Aid to the private sector: What works
Norway supports private sector development mainly through the state-owned investment fund Norfund. In 2015, Norway earmarked 1.7 billion NOK of the national aid budget to private sector development. 1.5 billion went to Norfund. Despite clear strategic goals, Norwegian aid to private sector development is problematic according to Magnus Hatlebakk, senior researcher at CMI.
Magnus Hatlebakk has done a literature review on the effects of aid. Here is a short Q&A summarizing his findings on the effects of aid on private sector development.
-Why isn’t aid channeled through Norfund effective?
-The main challenge is that Norfund primarily invests in sectors where there is already available capital. Norfund has for example invested in hydroelectric power projects in Brazil, where private capital is readily available. Brazil has a 100 years long tradition of hydro power development, and chances are the Brazilians know hydroelectric power better than we do.
Aid to the private sector may in general lead to a crowding-out of domestic investments. An influx of aid money from the outside will compete with domestic and regional capital.
-Does the risk of crowding-out mean that donors should be extra cautious investing in the private sector?
-There is always the risk of crowding-out when investing in the private sector. This does not mean that such investments should be avoided, but it means that investments need to be smart. Investments in the private sector should be based on a mapping of where there is a real lack of capital. This will normally be in poor areas of poor countries, where access to credit is limited.

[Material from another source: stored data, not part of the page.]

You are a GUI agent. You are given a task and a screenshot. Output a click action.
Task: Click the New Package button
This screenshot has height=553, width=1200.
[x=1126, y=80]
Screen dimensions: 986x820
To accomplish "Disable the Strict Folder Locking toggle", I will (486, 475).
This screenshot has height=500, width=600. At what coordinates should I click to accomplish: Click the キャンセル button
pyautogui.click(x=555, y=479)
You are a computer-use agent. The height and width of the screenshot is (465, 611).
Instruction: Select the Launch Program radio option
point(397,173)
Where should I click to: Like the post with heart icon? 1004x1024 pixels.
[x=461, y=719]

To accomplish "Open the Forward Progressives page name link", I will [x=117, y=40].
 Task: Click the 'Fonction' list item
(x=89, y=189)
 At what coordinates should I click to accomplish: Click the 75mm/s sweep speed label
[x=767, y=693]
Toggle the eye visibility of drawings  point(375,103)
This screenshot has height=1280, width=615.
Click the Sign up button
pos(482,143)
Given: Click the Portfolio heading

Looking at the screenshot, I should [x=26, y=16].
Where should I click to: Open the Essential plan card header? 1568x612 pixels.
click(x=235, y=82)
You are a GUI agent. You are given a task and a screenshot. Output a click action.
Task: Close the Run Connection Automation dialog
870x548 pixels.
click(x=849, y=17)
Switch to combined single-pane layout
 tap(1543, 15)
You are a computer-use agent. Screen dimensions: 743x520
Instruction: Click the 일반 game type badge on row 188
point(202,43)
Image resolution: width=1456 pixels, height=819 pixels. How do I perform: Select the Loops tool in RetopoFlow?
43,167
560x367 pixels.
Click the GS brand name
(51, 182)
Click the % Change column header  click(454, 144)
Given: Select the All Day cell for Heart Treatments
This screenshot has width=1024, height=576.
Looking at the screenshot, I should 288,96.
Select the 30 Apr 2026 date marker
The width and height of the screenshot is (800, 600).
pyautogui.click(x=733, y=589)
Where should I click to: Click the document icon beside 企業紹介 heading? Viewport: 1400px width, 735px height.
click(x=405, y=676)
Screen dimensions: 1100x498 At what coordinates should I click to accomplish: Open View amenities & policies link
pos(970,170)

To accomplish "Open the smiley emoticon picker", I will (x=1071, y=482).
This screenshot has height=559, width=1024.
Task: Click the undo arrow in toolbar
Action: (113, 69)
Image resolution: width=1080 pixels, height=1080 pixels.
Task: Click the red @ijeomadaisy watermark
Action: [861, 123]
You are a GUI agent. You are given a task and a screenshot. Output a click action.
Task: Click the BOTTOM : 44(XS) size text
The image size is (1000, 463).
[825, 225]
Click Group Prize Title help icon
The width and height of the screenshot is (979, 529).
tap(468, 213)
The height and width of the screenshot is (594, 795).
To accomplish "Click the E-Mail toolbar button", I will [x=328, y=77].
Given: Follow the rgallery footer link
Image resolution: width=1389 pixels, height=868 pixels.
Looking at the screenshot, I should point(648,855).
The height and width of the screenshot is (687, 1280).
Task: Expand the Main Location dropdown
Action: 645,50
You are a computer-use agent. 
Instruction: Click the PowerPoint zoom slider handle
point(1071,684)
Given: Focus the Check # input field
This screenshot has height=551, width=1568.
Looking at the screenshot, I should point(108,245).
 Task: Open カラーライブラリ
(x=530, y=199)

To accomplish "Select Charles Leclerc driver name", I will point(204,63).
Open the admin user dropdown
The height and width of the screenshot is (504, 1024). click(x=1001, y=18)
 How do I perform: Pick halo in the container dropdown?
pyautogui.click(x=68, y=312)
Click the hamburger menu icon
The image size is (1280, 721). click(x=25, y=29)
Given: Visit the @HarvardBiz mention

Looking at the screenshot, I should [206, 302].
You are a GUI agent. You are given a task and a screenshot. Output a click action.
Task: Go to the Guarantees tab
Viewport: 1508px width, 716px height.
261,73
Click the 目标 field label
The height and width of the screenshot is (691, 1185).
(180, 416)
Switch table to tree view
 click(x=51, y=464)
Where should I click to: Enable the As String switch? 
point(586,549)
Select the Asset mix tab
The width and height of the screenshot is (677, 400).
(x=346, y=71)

And rather than investing directly in the private sector, the private sector may benefit even more from investments in roads and other public infrastructure that will not easily be established by the private sector alone.
-Microfinance has increased tremendously over the past years. Norfund has also supported microfinance projects in a wide range of countries. Is microfinance a magic bullet that can lift people out of poverty or have expectations been too high?
-Microfinance, and also well designed support to small businesses, is likely to be more beneficial than large-scale investments that will compete with local capital. Still, we should be aware that research indicates that microfinance is not sufficient to transform the lives of poor people. Loan customers often use the money to pay for big or unexpected expenses, like weddings, medical treatments or repairs. If they expand their business, it is usually only for a short period of time, as they repay the loans. These loans are still beneficial, but do not in isolation lead to poverty reduction.
Lifting people out of poverty calls for more complex methods and programmes. An example is BRACs Graduation programme that has an all-encompassing approach and has yielded positive results. Instead of simply offering a loan, they offer cash transfers early on, health insurance, follow up through home visits and capital of a more lasting character, like livestock. In a sense, the BRAC-programme resembles the rural development programmes that Norway used to support some decades ago. It may be time to go back to this kind of programmes , keeping in mind that changes that look small may be substantial for the people in question, and that change takes time. A balanced development process requires development not only in urban areas, but also investments in infrastructure and human capital in remote areas, where we still find the majority of the world's poor.